The solutions give eigenvalues E_k = \pm \sqrt{\varepsilon_k^2 + |\Delta_k|^2}, with corresponding eigenvectors determining u_k and v_k. These quasiparticles \gamma_k diagonalize the Hamiltonian, transforming it into
H = \sum_k E_k \gamma_k^\dagger \gamma_k + \text{constant},
where the constant term arises from the ground-state energy shift, typically -\sum_k E_k / 2. The BdG spectrum features both positive and negative eigenvalues due to the structure of the pairing terms, reflecting the electron-hole mixing in the quasiparticle excitations.
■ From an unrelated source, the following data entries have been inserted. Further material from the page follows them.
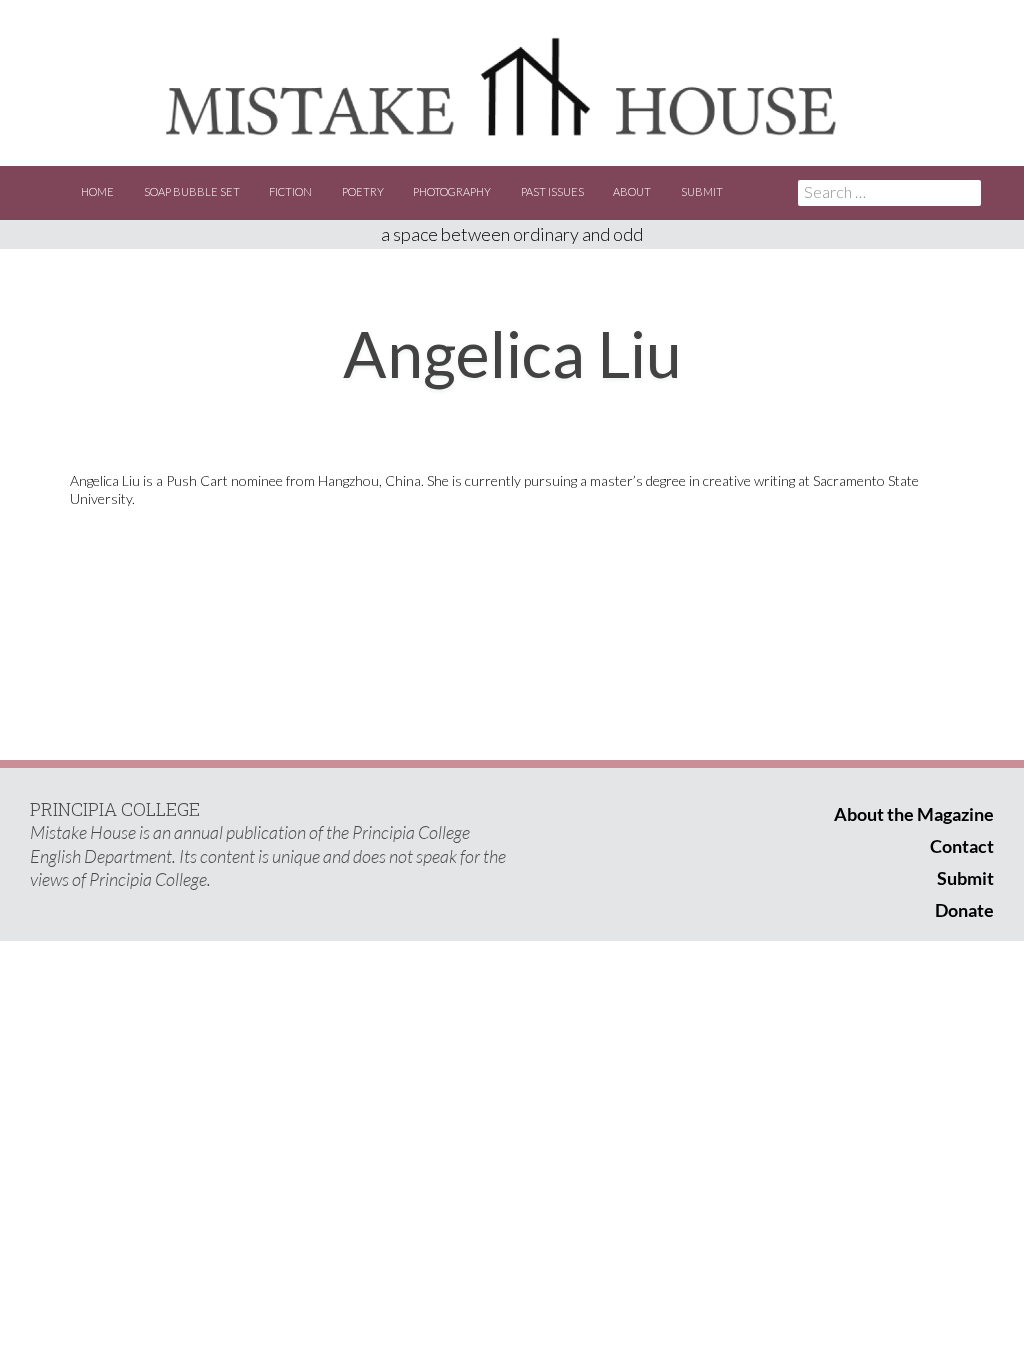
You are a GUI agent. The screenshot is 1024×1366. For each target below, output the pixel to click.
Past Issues (552, 191)
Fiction (290, 191)
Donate (964, 910)
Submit (702, 191)
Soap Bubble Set (192, 191)
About (632, 191)
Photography (452, 191)
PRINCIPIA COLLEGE (115, 809)
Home (97, 191)
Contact (962, 846)
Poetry (363, 191)
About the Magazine (914, 814)
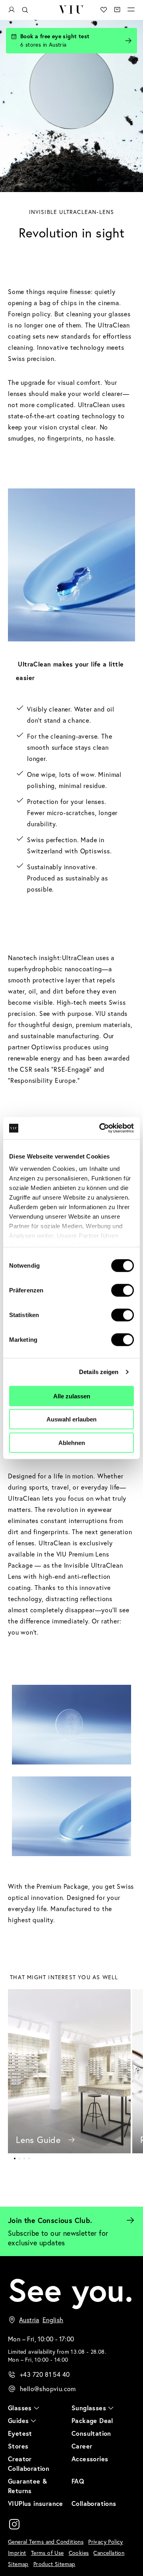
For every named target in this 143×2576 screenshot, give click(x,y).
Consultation (91, 2433)
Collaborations (94, 2503)
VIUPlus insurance (35, 2503)
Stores (18, 2446)
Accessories (90, 2458)
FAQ (78, 2481)
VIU (71, 9)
However, particle-hole redundancy in the fermionic description implies that negative-energy states are not independent but correspond to the positive-energy excitations of the conjugate modes; specifically, if (u_k, v_k, E_k) is an eigenstate, so is (v_k^*, -u_k^*, -E_k) for the particle-hole partner.[20] To obtain a complete set of positive-energy quasiparticle operators, only the positive branch E_k \geq 0 is retained, ensuring the diagonal form expresses the Hamiltonian solely in terms of non-negative excitation energies above the ground state. This redundancy is a hallmark of the BdG formalism, preventing double-counting of degrees of freedom in the doubled Nambu space.[20] In multimode scenarios, such as inhomogeneous superconductors, the transformation generalizes to position-dependent coefficients, but the core algebraic structure remains analogous to the momentum-space case.